··· Records provided ···
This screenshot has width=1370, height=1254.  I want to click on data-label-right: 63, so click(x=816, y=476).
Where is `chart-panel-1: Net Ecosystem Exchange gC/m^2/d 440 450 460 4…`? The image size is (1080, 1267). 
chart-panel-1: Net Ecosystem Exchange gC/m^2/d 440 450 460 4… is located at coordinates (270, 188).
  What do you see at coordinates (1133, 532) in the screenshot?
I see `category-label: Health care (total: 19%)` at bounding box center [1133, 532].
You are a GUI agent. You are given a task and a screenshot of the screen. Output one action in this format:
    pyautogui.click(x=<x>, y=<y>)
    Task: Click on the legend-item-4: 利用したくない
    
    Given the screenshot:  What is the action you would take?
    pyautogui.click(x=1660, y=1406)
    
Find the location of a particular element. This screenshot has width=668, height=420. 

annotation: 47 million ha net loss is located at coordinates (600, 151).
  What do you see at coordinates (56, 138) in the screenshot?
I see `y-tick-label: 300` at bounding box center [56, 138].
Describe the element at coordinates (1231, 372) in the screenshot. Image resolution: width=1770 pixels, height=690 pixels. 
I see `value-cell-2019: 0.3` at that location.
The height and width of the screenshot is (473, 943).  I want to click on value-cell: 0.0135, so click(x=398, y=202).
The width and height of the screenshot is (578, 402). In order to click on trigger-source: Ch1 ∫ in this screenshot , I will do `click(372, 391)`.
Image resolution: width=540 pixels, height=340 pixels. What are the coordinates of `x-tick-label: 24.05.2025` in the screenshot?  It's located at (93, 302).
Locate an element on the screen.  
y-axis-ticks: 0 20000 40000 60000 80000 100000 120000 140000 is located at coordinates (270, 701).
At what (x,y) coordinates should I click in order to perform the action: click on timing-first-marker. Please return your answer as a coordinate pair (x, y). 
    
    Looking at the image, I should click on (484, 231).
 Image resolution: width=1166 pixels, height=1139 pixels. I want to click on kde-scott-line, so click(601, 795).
···
Task requirements
Lay out every line of the rows above as a numbered list, leaving out blank lines.

Solution for this problem
1. This screenshot has width=1370, height=1254.  I want to click on data-label-right: 63, so click(x=816, y=476).
2. Where is `chart-panel-1: Net Ecosystem Exchange gC/m^2/d 440 450 460 4…`? The image size is (1080, 1267). 
3. chart-panel-1: Net Ecosystem Exchange gC/m^2/d 440 450 460 4… is located at coordinates (270, 188).
4.   What do you see at coordinates (1133, 532) in the screenshot?
5. I see `category-label: Health care (total: 19%)` at bounding box center [1133, 532].
6. You are a GUI agent. You are given a task and a screenshot of the screen. Output one action in this format:
7.     pyautogui.click(x=<x>, y=<y>)
8.     Task: Click on the legend-item-4: 利用したくない
9.     Given the screenshot:  What is the action you would take?
10.     pyautogui.click(x=1660, y=1406)
11. Find the location of a particular element. This screenshot has width=668, height=420. 
12. annotation: 47 million ha net loss is located at coordinates (600, 151).
13.   What do you see at coordinates (56, 138) in the screenshot?
14. I see `y-tick-label: 300` at bounding box center [56, 138].
15. Describe the element at coordinates (1231, 372) in the screenshot. Image resolution: width=1770 pixels, height=690 pixels. 
16. I see `value-cell-2019: 0.3` at that location.
17. The height and width of the screenshot is (473, 943).  I want to click on value-cell: 0.0135, so click(x=398, y=202).
18. The width and height of the screenshot is (578, 402). In order to click on trigger-source: Ch1 ∫ in this screenshot , I will do `click(372, 391)`.
19. Image resolution: width=540 pixels, height=340 pixels. What are the coordinates of `x-tick-label: 24.05.2025` in the screenshot?  It's located at (93, 302).
20. Locate an element on the screen.  
21. y-axis-ticks: 0 20000 40000 60000 80000 100000 120000 140000 is located at coordinates (270, 701).
22. At what (x,y) coordinates should I click in order to perform the action: click on timing-first-marker. Please return your answer as a coordinate pair (x, y). 
23.     Looking at the image, I should click on (484, 231).
24.  Image resolution: width=1166 pixels, height=1139 pixels. I want to click on kde-scott-line, so click(601, 795).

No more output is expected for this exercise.